Il deviendra la tête de turc préférée de la bande montante de la poly, les Jockers, une gang de poly à laquelle j'étais affilié en tant que rieur, espèce particulièrement appréciée des Jockers.
Tant mieux. Quand les Jokers ne t'aimaient pas la face, t'en mangeais une sacrament.
La tâche principale des Jokers, au cours des années qui suivirent, sera de crisser des volées aux plus baveux de l'école, aux terreurs déchues, aux types qui faisaient boire l'eau de la bolle des toilettes aux élèves sans défense.

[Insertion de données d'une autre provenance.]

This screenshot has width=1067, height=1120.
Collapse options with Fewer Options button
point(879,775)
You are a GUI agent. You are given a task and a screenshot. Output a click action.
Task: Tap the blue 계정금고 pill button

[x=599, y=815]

La justice était enfin arrivée à la poly. Tassez-vous mes astis de baveux, les Jokers sont là! Sont tous fous, dans cette gang-là. Ils se battent avec des roches et des pics à glace. Ils ont détruit le Gros Gervais, Coco Tardi, Casseyeule et Février... Tabarnak! On est mieux de nous trouver de leur bord... Brrr....
***
J'oubliais de mentionner que nous formions un trio de buveurs invétérés, moi, Frank Bill Bull et
Bras-d'aiguille.
Il s'appelait Bras-d'aiguille, ou Bradé en accéléré, parce qu'il était un grand maigre avec des bras d'aiguille, comme vous aurez certainement compris.
Bras-d'aiguille aimait bien rire et bien boire. Comme moi. Comme Frank Bill Bull.
Bras-d'aiguille, fait à constater, ne buvait que de la Brador, Brador parce que ça rimait avec Bradé, alias Bras-d'aiguille. À sa fête, nous lui avions donné une bouteille de Brador, peinte en or à la canisse, avec un nouveau logo, Bradé, la bière de Bras-d'aiguille.
Il en avait presque pleurer d'émotion, Bradé.
-Hostie! les gars! C'est l'plus beau cadeau d'ma vie, sérieux! Quelle marque d'attention! Ça donne soif en st-chrême! Vive la boisson, les gars! dit-il en se prenant une Brador dans la caisse qui accompagnait son cadeau.
-Vive la boisson! Vive la Brador! Bonne fête Bras-d'aiguille!
En complément musical pas rapport: Watermelon Man, de Herbie Hancock, juste parce que j'aime ça.